Speed is critical in preventing data loss, yet according our research, UK businesses have estimated that it takes an average of nine hours to spot unusual activity on their organisation’s network. UK firms are the slowest off the mark, coming in two hours behind their US counterparts, who take seven hours to identify abnormal activity, and one hour slower than German businesses, who take an average of eight hours. The UK takes almost double the time it takes for firms in Australia to respond, who average only five hours until they identify something may be wrong. Stay ahead of the problem – follow these top tips to spot unusual activity – faster.
Form a baseline:
The key is to watch for movement of critical information and the frequency of the policy violation. Getting a baseline for this is often hard as there are always exceptions to every rule. For example, what if there is a breach underway when the baseline begins? The numbers would then be artificially high. It is important to be able to run reports and dig into the details of your network activity, looking for what constitutes normal. From an email perspective, you should be able to draft a list of the top 10 senders and from a web perspective, the top 10 sites by the company – these will be critical to help pinpoint where the problem may lie.
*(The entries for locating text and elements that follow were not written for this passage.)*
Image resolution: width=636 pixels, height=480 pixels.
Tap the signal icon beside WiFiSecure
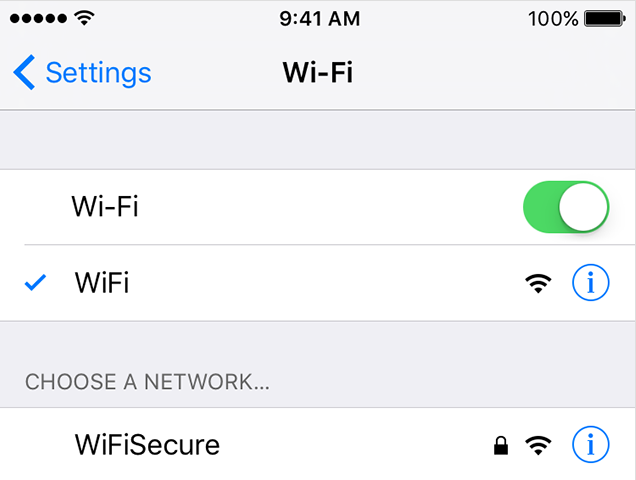coord(538,445)
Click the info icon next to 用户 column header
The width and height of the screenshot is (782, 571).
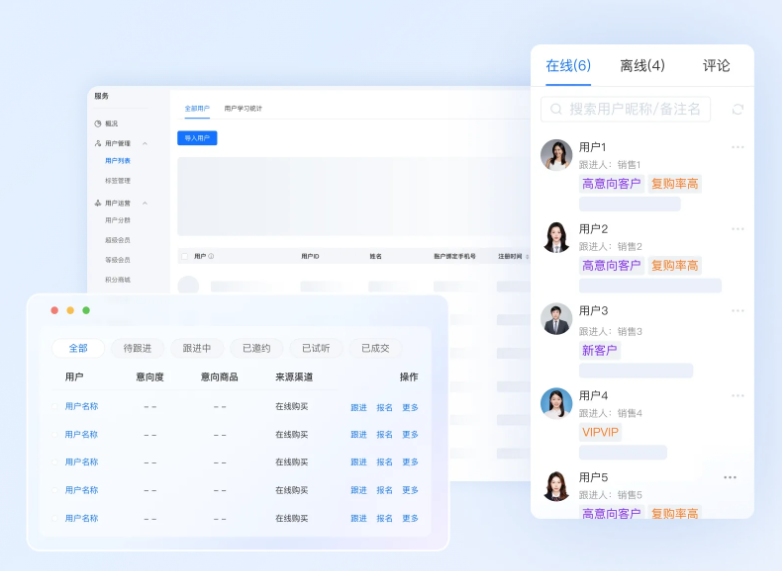tap(211, 256)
Don't shoot the messenger:
Advanced Persistent Threats (APT), are where an unauthorised person gains access to a network and stays there undetected for a long period of time, they, in effect, take over a user in order to transfer information outside the organisation. So while it is important to react to abnormal activity in a quick and effective way, be sure not to ‘shoot the messenger’ as the person who appears to be creating the violations might not be the true culprit. Take your time and investigate fully.
Keep one eye open:
Overall, organisations need to be vigilant and to watch for policy breach events. Using Security Incident Event Management (SIEM) solutions is often the simplest way, using the notifications which come from the products to keep an eye on the network. An event needs to be acted on quickly to ascertain if it is malicious or a mistake.
Have a game plan:
Security shouldn’t just fall to the IT manager. There should be a recognized policy in place for any incidents that happen. Having a company-wide security game plan can ensure each person’s manager has a better context around what an employee is supposed to be doing within the network and can receive an ‘inform’ of policy breaches if and when they happen. As these managers work closer with the individuals, they can more readily tell if it was malicious or not than if it was just detected by the IT department. With this knowledge, action can be more definite and taken more quickly to shut down the problem if it is indeed a problem.
When it comes to breaches, time is of the essence; especially if it is an APT – which can reside in the organisation for weeks / months / years extracting critical information from under the eyes of the business. Unless you have a proactive and adaptive approach to DLP, you will always be starting from the back foot, but as soon as something unusual is spotted, activate your game plan and begin tackling the issues you face.